### TASK DESCRIPTION
Please output the line containing "Where should I" and all lines that follow it in the data below, exactly, with no pictures.

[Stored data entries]
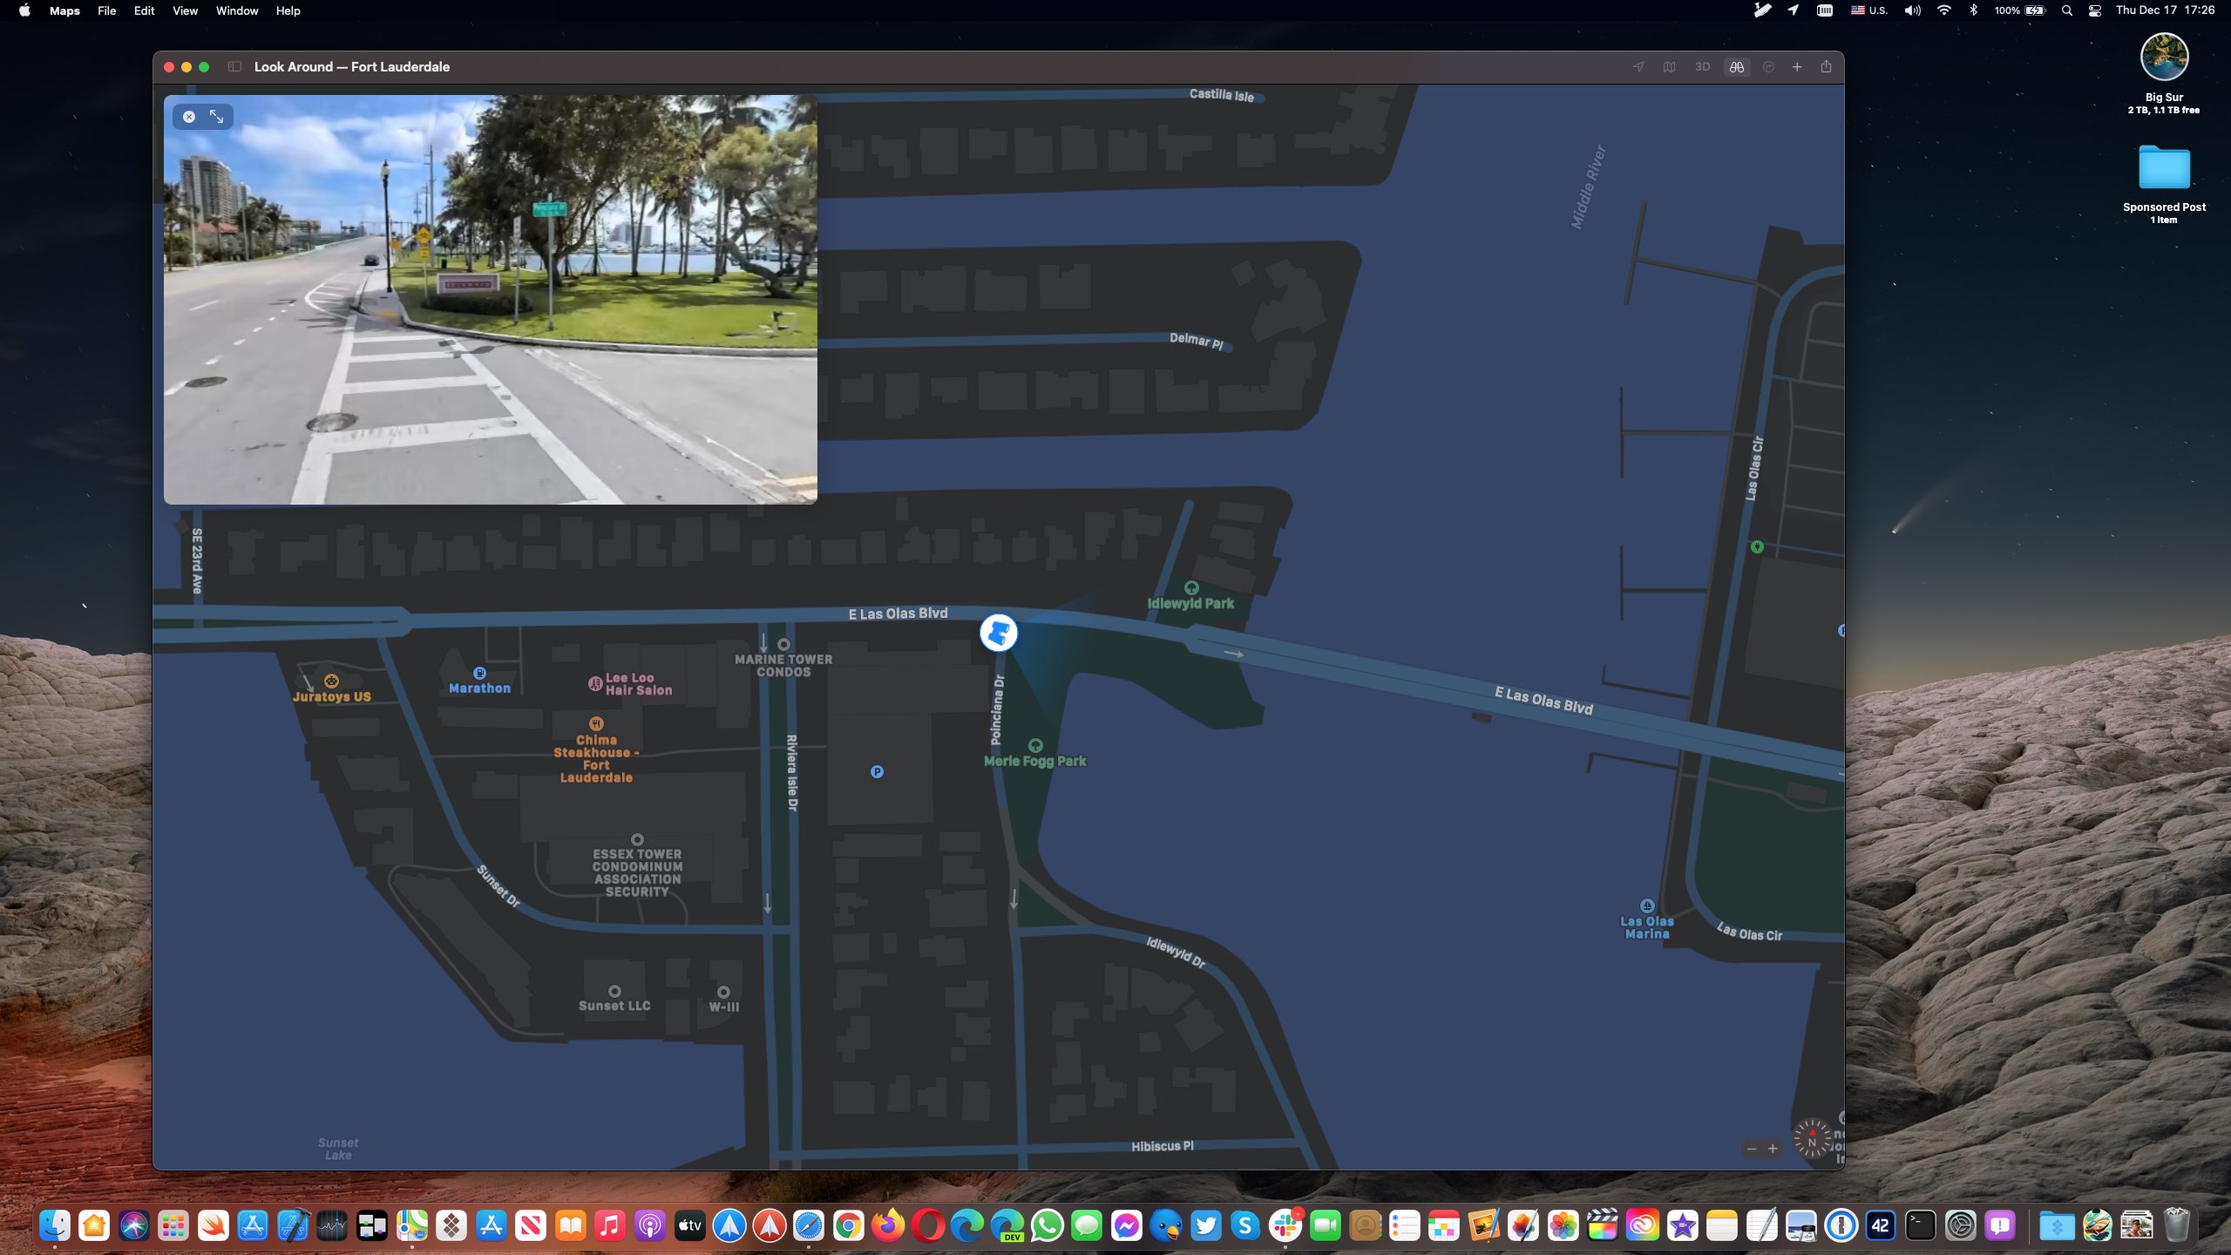Open the map mode chooser
The width and height of the screenshot is (2231, 1255).
pyautogui.click(x=1669, y=67)
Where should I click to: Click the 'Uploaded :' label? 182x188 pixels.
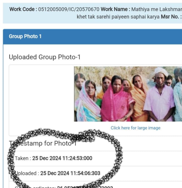pyautogui.click(x=27, y=173)
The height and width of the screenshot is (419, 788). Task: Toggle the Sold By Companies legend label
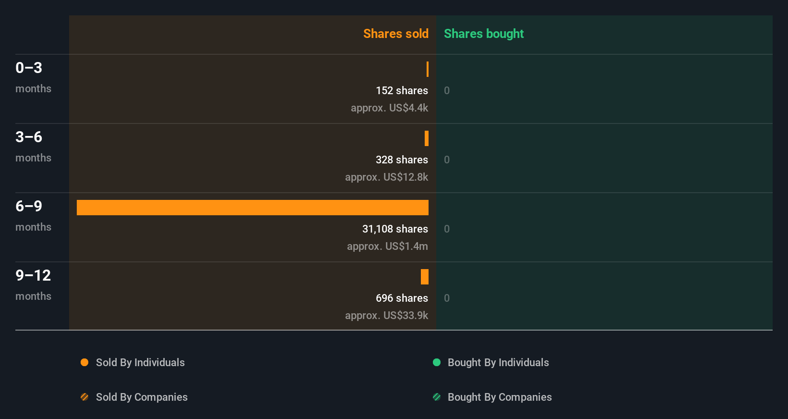coord(142,397)
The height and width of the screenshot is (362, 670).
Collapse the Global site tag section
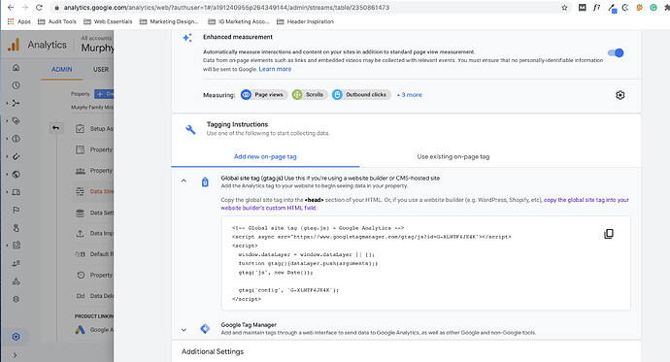click(x=184, y=181)
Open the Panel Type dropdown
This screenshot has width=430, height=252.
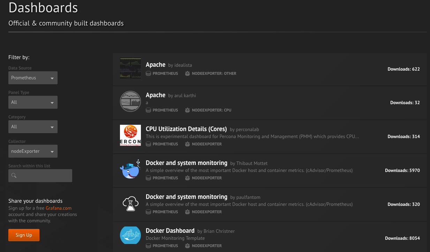point(33,102)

### SOLUTION TO THE PROBLEM
Where should I click to: Click the 'Uploaded :' label? 182x188 pixels.
pyautogui.click(x=27, y=173)
The height and width of the screenshot is (419, 788). Task: Toggle the Sold By Companies legend label
coord(142,397)
The height and width of the screenshot is (362, 670).
Collapse the Global site tag section
click(x=184, y=181)
Open the Panel Type dropdown
This screenshot has width=430, height=252.
point(33,102)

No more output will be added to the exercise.